> Material for the task
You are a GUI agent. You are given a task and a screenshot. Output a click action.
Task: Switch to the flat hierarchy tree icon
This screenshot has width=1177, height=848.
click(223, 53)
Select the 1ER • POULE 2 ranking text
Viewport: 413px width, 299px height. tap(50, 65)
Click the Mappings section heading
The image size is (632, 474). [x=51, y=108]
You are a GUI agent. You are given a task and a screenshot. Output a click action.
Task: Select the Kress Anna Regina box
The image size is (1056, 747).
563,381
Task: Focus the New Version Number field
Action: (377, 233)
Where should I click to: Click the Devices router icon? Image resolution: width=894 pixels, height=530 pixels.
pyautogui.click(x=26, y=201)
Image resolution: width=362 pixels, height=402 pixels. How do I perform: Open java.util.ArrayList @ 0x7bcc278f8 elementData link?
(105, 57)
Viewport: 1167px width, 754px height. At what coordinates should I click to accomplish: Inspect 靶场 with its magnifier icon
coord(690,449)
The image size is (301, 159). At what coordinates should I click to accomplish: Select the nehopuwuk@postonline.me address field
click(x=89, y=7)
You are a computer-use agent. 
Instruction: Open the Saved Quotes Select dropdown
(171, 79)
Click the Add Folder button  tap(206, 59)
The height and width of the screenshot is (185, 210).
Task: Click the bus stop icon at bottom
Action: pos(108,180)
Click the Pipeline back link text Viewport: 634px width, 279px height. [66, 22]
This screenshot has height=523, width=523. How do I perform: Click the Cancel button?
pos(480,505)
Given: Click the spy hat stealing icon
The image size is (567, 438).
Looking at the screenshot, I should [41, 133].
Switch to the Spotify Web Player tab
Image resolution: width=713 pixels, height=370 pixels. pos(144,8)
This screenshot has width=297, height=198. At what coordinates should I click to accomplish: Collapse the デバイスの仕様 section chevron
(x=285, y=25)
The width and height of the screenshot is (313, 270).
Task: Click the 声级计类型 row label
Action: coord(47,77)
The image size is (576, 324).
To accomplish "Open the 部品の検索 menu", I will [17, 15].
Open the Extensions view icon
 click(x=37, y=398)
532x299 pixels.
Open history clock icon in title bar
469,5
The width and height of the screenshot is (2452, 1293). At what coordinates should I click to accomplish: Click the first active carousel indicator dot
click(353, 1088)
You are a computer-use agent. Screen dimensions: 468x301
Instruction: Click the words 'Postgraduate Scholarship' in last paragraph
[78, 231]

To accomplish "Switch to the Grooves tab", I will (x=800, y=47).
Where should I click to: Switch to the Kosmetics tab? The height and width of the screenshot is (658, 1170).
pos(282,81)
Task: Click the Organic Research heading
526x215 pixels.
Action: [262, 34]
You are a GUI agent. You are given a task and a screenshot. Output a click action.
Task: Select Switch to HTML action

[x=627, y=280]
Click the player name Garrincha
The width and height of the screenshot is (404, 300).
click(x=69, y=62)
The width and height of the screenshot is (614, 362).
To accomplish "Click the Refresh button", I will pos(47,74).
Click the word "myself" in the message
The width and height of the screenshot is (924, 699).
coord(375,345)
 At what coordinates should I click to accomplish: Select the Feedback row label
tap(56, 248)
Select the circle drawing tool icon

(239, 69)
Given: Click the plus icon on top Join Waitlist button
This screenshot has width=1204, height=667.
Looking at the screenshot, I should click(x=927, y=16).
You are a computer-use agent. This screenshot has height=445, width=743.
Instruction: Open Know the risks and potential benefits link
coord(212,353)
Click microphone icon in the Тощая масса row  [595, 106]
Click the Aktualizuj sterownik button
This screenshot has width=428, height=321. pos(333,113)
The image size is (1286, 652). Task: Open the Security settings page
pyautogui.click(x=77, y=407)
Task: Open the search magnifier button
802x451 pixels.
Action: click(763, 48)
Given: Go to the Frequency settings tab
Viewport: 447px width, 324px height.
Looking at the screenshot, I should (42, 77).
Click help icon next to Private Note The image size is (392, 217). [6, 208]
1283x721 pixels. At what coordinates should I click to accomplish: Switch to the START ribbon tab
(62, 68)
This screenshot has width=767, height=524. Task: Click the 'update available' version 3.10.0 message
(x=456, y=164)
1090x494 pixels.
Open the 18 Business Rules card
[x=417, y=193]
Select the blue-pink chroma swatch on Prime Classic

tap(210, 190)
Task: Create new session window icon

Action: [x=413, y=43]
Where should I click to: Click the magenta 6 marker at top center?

> The exercise
Rewrite the records above, changing every occurrence of "GUI agent" to "interface agent" and leaving everything else untouched.

> Task response
You are a interface agent. You are given a task and a screenshot. Output a click action.
Task: Switch to the flat hierarchy tree icon
This screenshot has width=1177, height=848.
click(223, 53)
Select the 1ER • POULE 2 ranking text
Viewport: 413px width, 299px height. tap(50, 65)
Click the Mappings section heading
The image size is (632, 474). [x=51, y=108]
You are a interface agent. You are given a task and a screenshot. Output a click action.
Task: Select the Kress Anna Regina box
The image size is (1056, 747).
563,381
Task: Focus the New Version Number field
Action: (377, 233)
Where should I click to: Click the Devices router icon? Image resolution: width=894 pixels, height=530 pixels.
pyautogui.click(x=26, y=201)
Image resolution: width=362 pixels, height=402 pixels. How do I perform: Open java.util.ArrayList @ 0x7bcc278f8 elementData link?
(105, 57)
Viewport: 1167px width, 754px height. At what coordinates should I click to accomplish: Inspect 靶场 with its magnifier icon
coord(690,449)
The image size is (301, 159). At what coordinates should I click to accomplish: Select the nehopuwuk@postonline.me address field
click(x=89, y=7)
You are a computer-use agent. 
Instruction: Open the Saved Quotes Select dropdown
(171, 79)
Click the Add Folder button  tap(206, 59)
The height and width of the screenshot is (185, 210).
Task: Click the bus stop icon at bottom
Action: pos(108,180)
Click the Pipeline back link text Viewport: 634px width, 279px height. [66, 22]
This screenshot has height=523, width=523. How do I perform: Click the Cancel button?
pos(480,505)
Given: Click the spy hat stealing icon
The image size is (567, 438).
Looking at the screenshot, I should [41, 133].
Switch to the Spotify Web Player tab
Image resolution: width=713 pixels, height=370 pixels. pos(144,8)
This screenshot has width=297, height=198. At what coordinates should I click to accomplish: Collapse the デバイスの仕様 section chevron
(x=285, y=25)
The width and height of the screenshot is (313, 270).
Task: Click the 声级计类型 row label
Action: coord(47,77)
The image size is (576, 324).
To accomplish "Open the 部品の検索 menu", I will [17, 15].
Open the Extensions view icon
 click(x=37, y=398)
532x299 pixels.
Open history clock icon in title bar
469,5
The width and height of the screenshot is (2452, 1293). At what coordinates should I click to accomplish: Click the first active carousel indicator dot
click(353, 1088)
You are a computer-use agent. Screen dimensions: 468x301
Instruction: Click the words 'Postgraduate Scholarship' in last paragraph
[78, 231]

To accomplish "Switch to the Grooves tab", I will (x=800, y=47).
Where should I click to: Switch to the Kosmetics tab? The height and width of the screenshot is (658, 1170).
pos(282,81)
Task: Click the Organic Research heading
526x215 pixels.
Action: [262, 34]
You are a interface agent. You are given a task and a screenshot. Output a click action.
Task: Select Switch to HTML action

[x=627, y=280]
Click the player name Garrincha
The width and height of the screenshot is (404, 300).
click(x=69, y=62)
The width and height of the screenshot is (614, 362).
To accomplish "Click the Refresh button", I will pos(47,74).
Click the word "myself" in the message
The width and height of the screenshot is (924, 699).
coord(375,345)
 At what coordinates should I click to accomplish: Select the Feedback row label
tap(56, 248)
Select the circle drawing tool icon

(239, 69)
Given: Click the plus icon on top Join Waitlist button
This screenshot has width=1204, height=667.
Looking at the screenshot, I should click(x=927, y=16).
You are a computer-use agent. This screenshot has height=445, width=743.
Instruction: Open Know the risks and potential benefits link
coord(212,353)
Click microphone icon in the Тощая масса row  [595, 106]
Click the Aktualizuj sterownik button
This screenshot has width=428, height=321. pos(333,113)
The image size is (1286, 652). Task: Open the Security settings page
pyautogui.click(x=77, y=407)
Task: Open the search magnifier button
802x451 pixels.
Action: click(763, 48)
Given: Go to the Frequency settings tab
Viewport: 447px width, 324px height.
Looking at the screenshot, I should (42, 77).
Click help icon next to Private Note The image size is (392, 217). [6, 208]
1283x721 pixels. At what coordinates should I click to accomplish: Switch to the START ribbon tab
(62, 68)
This screenshot has width=767, height=524. Task: Click the 'update available' version 3.10.0 message
(x=456, y=164)
1090x494 pixels.
Open the 18 Business Rules card
[x=417, y=193]
Select the blue-pink chroma swatch on Prime Classic

tap(210, 190)
Task: Create new session window icon

Action: [x=413, y=43]
Where should I click to: Click the magenta 6 marker at top center?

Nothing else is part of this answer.